Sie heizt nicht nur zur Sommerzeit, nein auch im Winter, wenn es schneit - die Solarwärme. Wenn die Tage kürzer, die Stunden auf der Sonnenbank länger und Lebensabschnittspartner anlehnungsbedürftiger werden, dann müssen auch Besitzer von Solarwärmeanlagen die Zusatzheizung einschalten. Doch bei klarem Himmel hat die Sonne auch an eisigen Wintertagen genug Kraft, das Duschwasser aufzuheizen. Rund 20 Prozent des Warmwassers werden auf diese Weise solar erwärmt. Von Mai bis September übernimmt die Solarwärmeanlage dann vollständig die Heizung des Wassers. Im Jahresdurchschnitt lässt sich so der Öl- oder Gasverbrauch für die Wassererwärmung um rund 60 Prozent verringern.

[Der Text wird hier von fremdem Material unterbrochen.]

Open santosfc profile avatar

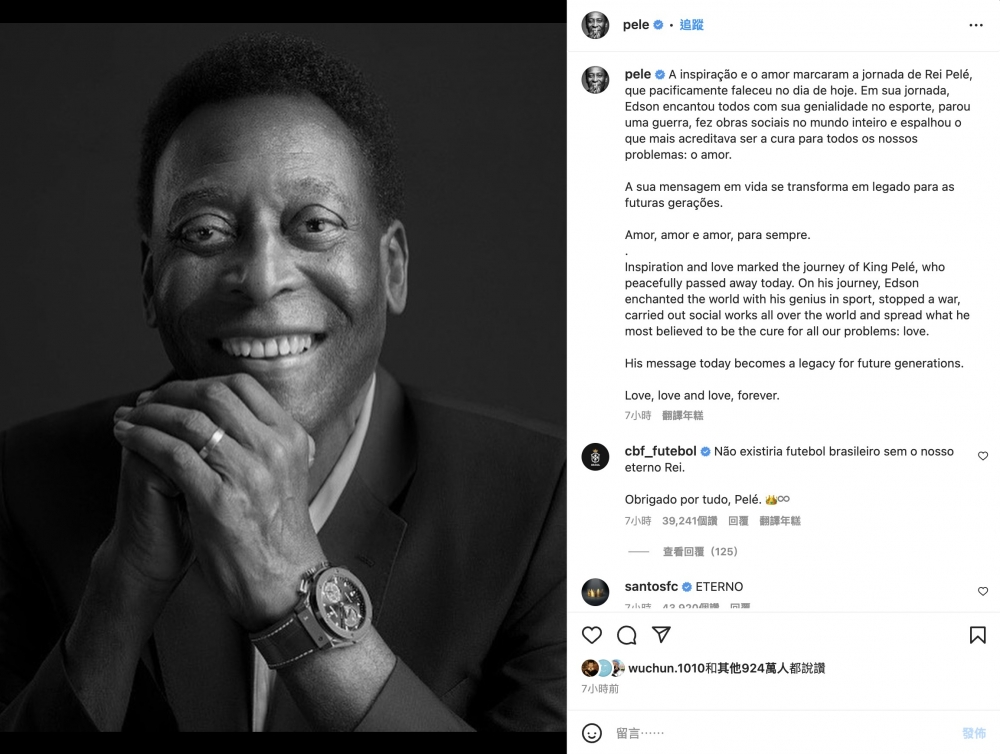click(596, 591)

Und die Investition in eine moderne Heizung mit thermischer Solaranlage und Brennwertkessel kann sich bei den heutigen Energiepreisen bereits nach rund acht Jahren amortisieren. Darauf verweist der Fachverband Sanitär-Heizung-Klima Mecklenburg-Vorpommern.

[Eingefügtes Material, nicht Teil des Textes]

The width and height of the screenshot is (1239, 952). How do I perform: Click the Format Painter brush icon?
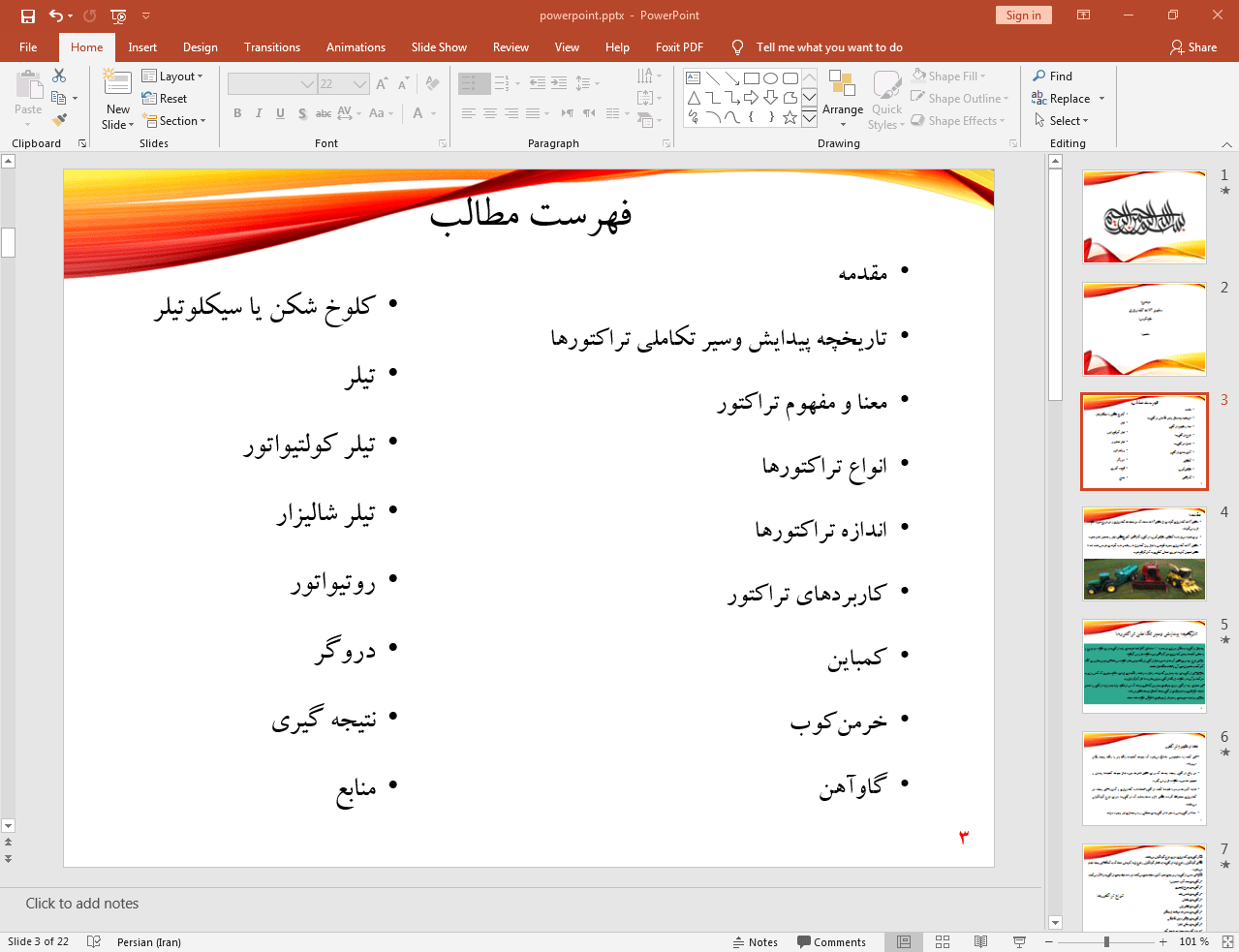[x=59, y=120]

Finden Sie Ihren SHK-Fachbetrieb

Beim hydraulischen Abgleich wird die Heizungsanlage so eingestellt, dass das System aus Rohren, Pumpen und Ventilen dem zirkulierenden Wasser den korrekten, aber dabei möglichst geringsten Widerstand entgegensetzt und so eine optimale und gleichmäßige Wärmeverteilung im gesamten Gebäude erreicht wird. Mit einer gering investiven Maßnahme, die üblicherweise für ein Familienhaus um die 500 Euro kostet, können Hauseigentümer einfach und zuverlässig viel Energie einsparen – und damit wiederum Geld, so dass sich die Investition schnell amortisiert. Das einzige, was dafür nötig ist: Voreinstellbare Thermostatventile – und ein Innungsfachbetrieb, der den hydraulischen Abgleich vornimmt. Gleichzeitig werden die zentrale Regelung und die Pumpe optimal eingestellt. Alte Pumpen sollten gegen Hocheffizienzpumpen ausgetauscht werden. 

Mit dem hydraulischen Abgleich können Sie ohne viel Aufwand bis zu 15 Prozent Energie sparen.

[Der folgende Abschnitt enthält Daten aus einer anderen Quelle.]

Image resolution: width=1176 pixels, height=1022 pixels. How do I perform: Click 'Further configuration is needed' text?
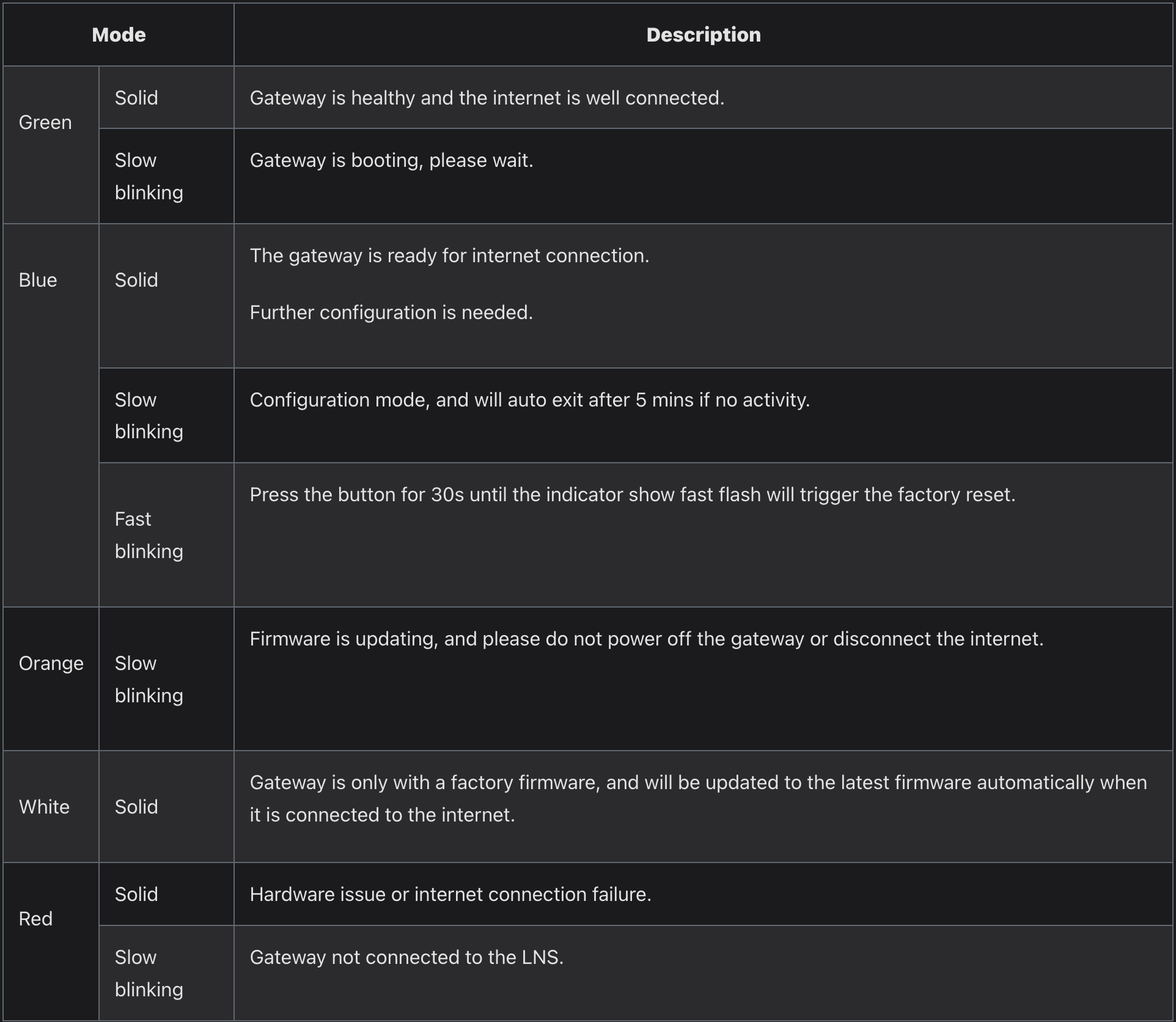pyautogui.click(x=391, y=312)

Die Durchführung eines hydraulischen Abgleichs ist für KfW-Effizienzhäuser mit hydraulisch betriebener wassergeführter Heizungsanlage stets erforderlich. Der hydraulische Abgleich ist immer erforderlich, wenn die Heizungsanlage ausgetauscht wird sowie bei einem Ersatz oder erstmaligem Einbau von Umwälzpumpen des Heizkreislaufs oder wenn Dämmmaßnahmen durchgeführt werden, welche den Heizwärmebedarf Q H oder alternativ die Heizlast des sanierten Gebäudes um mehr als 25 % reduzieren.

Eine Feststellung zum Maß der Heizlastverringerung kann durch Berechnung oder durch Abschätzung erfolgen. Es sollte jedoch nachgewiesen werden können, dass die technischen Mindestanforderungen erfüllt werden. Erfolgt die Feststellung auf Grundlage einer Heizlastberechnung, kann diese auf das Gebäude bezogen durchgeführt werden.

Weitere Einzelheiten zum hydraulischen Abgleich enthält die Fachinformation "Heizungsoptimierung mit System - Energieeinsparung und Komfort" der Vereinigung der deutschen Zentralheizungswirtschaft e. V. (VdZ) sowie die Broschüre "Hydraulischer Abgleich für Heizungssysteme" der SAENA, an der der Fachverband SHK Sachsen mitgearbeitet hat.

Zur Bestätigung des hydraulischen Abgleichs für die KfW-Förderung ist das Bestätigungsformular des VdZ zu verwenden. Das Verfahren muss der Leistungsbeschreibung des VdZ-Formulars entsprechen.